ETH-News: Die Unesco feiert dieses Jahr das internationale Jahr des Lichts. Ist da die Auszeichnung für Sie als Laserphysikerin besonders willkommen?
Ursula Keller: Es freut mich sehr, dass ich diesen Preis jetzt gewonnen habe. Die Laserphysik hat eine sehr grosse Bedeutung und viele industrielle Anwendungen, von der auch die Schweizer Industrie profitiert. Auf Materialien, die mit Laser bearbeitet wurden, trifft man überall vom Auto über den Drucker bis zum Smartphone oder Kaffeefilter. Nur sieht man die Laser aus Sicherheitsgründen nicht. Das Unesco-Jahr gibt uns die Chance, das Licht und die Laser in den Vordergrund zu rücken. Wir freuen uns auch, dass wir ETH und Universität Zürich überzeugen konnten, ihre Scientifica im September dem Thema Licht zu widmen.
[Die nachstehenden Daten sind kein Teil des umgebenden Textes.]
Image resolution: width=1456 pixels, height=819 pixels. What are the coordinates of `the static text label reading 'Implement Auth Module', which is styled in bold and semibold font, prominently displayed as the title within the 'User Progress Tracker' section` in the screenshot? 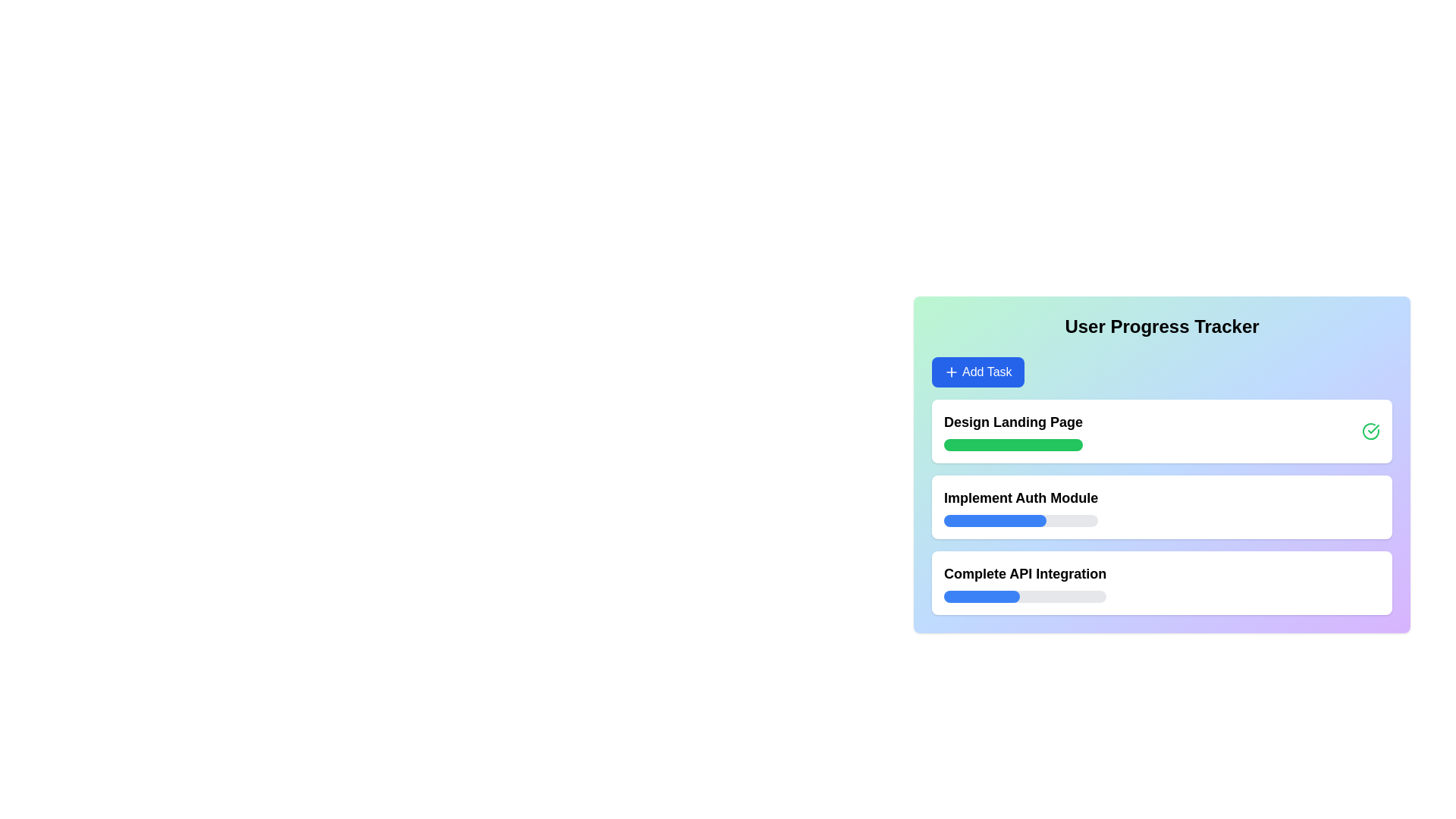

Sie haben schon viele Preise gewonnen. Ist der OSA Charles H. Townes Award noch etwas Besonderes für Sie?
Auf jeden Fall. Dieser Award ehrt zwei wichtige Erfindungen, welche wir hier an der ETH gemacht haben. Eine der beiden Arbeiten stammt aus dem Jahr 1999. Was wir damals herausgefunden haben, war ein wichtiger Bestandteil des Physik-Nobelpreises, der 2005 an einen US-Amerikaner und einen Deutschen vergeben wurde. Nur haben die beiden Nobelpreisträger uns nie richtig zitiert, sie haben uns übergangen. Das war nicht fein und ärgerte mich sehr. Deshalb bin ich über diese Anerkennung nun besonders glücklich.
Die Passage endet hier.